Many of the issues that have now come to light are not new. Both Council member Lee Eng, Mayor Enander, and members of the public, have raised concerns regarding multiple issues, especially related to spending, during their tenure on Council. Yet, year after year, the majority of the Council has ignored the concerns-about City finances, the concerns of (and about) the prior City Managers, and how money should be spent. We hear from residents that often times they (the residents) feel that the members of the Council (by which we mean the three musketeers – not Lee Eng and Enander) were ignoring them, treating their concerns in a paternalistic way, and not working together in a collaborative manner.

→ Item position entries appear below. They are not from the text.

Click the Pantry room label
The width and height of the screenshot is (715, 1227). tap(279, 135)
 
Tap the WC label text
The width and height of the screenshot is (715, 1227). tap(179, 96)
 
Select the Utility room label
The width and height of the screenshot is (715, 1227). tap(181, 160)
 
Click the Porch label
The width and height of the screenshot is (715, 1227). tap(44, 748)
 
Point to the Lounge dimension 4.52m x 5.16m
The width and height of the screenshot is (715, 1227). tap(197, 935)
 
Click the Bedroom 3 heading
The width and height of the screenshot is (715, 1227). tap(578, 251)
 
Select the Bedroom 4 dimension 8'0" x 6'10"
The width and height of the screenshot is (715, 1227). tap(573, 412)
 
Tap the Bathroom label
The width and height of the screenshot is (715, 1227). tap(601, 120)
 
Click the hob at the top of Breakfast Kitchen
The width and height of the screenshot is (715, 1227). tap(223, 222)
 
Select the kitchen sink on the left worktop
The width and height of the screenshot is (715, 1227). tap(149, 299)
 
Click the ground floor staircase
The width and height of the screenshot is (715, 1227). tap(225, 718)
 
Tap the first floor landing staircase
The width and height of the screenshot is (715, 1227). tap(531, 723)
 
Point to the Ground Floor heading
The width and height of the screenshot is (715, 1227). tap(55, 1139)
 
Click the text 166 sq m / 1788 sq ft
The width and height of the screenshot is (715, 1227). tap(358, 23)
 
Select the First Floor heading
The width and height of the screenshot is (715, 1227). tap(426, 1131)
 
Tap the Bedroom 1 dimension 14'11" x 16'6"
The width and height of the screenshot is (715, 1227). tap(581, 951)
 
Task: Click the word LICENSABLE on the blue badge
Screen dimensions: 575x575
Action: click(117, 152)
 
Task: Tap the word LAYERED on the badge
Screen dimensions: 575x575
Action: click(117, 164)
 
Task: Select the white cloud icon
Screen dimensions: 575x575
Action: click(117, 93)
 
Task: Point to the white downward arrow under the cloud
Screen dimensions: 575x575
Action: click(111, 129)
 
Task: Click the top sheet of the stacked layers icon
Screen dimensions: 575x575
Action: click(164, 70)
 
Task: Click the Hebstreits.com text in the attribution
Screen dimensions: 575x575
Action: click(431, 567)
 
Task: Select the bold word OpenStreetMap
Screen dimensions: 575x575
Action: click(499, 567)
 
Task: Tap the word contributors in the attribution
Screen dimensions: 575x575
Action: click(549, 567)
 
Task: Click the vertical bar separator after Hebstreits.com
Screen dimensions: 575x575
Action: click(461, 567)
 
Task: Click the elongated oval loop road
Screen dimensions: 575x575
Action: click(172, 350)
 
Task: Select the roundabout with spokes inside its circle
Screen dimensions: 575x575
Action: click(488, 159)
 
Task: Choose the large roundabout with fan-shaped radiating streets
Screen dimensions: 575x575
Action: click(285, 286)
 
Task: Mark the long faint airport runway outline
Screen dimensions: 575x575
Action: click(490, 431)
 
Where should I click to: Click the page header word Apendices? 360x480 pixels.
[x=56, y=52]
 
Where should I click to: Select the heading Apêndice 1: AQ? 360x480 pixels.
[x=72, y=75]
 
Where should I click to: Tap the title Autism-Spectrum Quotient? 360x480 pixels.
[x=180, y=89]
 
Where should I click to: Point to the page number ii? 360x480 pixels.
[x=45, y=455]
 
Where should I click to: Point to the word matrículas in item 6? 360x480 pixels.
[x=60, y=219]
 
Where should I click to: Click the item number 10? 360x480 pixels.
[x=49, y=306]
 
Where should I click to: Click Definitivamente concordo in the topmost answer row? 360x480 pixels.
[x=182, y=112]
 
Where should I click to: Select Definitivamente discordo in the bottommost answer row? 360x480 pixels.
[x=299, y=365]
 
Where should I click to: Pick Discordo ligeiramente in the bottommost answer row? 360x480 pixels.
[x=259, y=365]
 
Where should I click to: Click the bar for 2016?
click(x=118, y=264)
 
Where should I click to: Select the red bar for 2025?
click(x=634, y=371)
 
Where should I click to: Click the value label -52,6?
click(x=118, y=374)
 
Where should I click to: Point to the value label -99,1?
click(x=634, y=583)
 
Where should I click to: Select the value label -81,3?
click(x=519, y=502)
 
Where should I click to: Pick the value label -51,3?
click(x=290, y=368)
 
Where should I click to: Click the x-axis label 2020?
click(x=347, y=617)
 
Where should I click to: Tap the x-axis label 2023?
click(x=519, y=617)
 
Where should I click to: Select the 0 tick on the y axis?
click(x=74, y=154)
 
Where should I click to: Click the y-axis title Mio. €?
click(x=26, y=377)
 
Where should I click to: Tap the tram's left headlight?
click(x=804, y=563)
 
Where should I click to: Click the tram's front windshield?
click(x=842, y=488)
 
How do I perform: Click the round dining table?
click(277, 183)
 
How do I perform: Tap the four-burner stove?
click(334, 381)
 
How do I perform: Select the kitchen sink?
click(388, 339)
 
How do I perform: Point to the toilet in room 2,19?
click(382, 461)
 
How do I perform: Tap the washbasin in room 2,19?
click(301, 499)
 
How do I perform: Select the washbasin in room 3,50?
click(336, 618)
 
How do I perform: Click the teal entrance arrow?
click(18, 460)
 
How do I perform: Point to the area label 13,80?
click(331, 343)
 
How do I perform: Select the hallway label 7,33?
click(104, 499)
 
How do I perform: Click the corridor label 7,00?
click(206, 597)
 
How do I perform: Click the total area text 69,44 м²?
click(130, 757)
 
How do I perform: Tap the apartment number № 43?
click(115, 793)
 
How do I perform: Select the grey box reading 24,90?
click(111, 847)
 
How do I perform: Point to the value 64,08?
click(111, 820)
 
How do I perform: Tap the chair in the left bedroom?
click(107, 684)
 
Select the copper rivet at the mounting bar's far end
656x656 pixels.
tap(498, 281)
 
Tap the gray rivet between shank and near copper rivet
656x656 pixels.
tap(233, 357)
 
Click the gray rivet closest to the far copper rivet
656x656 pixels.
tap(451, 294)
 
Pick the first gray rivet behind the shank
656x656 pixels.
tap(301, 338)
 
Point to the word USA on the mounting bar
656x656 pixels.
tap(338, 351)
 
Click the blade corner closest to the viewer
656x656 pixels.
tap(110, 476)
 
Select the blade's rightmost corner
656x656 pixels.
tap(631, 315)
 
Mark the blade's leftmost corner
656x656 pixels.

But here is the sad truth. While the changing cast of the three musketeers on the City Council was defending prior City Manager Chris Jordan, and ignoring concerns about spending raised by Lee Eng and Enander, it turns out that the Council minority was correct. While the majority has changed over time, the majority were more often wrong than right about the things that Lee Eng and Enander have raised as concerns. The icing on the cake is that now Engeland has shed further light on these problems which, now, he and the Council must fix.

We aren’t suggesting that Council could or should have known about all the problems. No one person can have perfect real-time insight into problems that may occur in the future. But we are deeply disappointed by the way the majority of the Council has ignored the residents and fellow Council members who have raised legitimate concerns, most of which have turned out to be real issues. Additionally, the Council as a collaborative entity must make an honest effort to give the new City Manager enough room to run the City. Over the past decade this Council and prior Councils have been in a mode of micro managing the City Manager under the guise of “setting priorities”. This was, at times, Council’s attempt to fix the problems caused by poor management of the City. Now that we have a competent, experienced, and well-intended City Manager, Council needs to leave the day-to-day management to our City Manager.

Our take

The Council has heard the bad news. It isn’t clear that a majority of the Council has understood what it really meant. The City has a significant shortfall in revenues now and through the foreseeable future. From our perspective, the City needs to get its house in order before tackling other projects. While we appreciate that more can be done on the environment, more can and should be done on housing, and that for some it would be wonderful to have a downtown theater; we firmly believe that this is not the time to address those issues. The City must first have a fiscally feasible and responsible plan to deal with pension and infrastructure funding deficiencies. Unless and until the City’s finances and operations are righted, any other non-essential projects will require the minimum of effort, not the maximum. Remember what they say when giving the safety announcement on airplanes: put on your own mask before helping others with theirs. We hope the majority of City Council takes heed to those words.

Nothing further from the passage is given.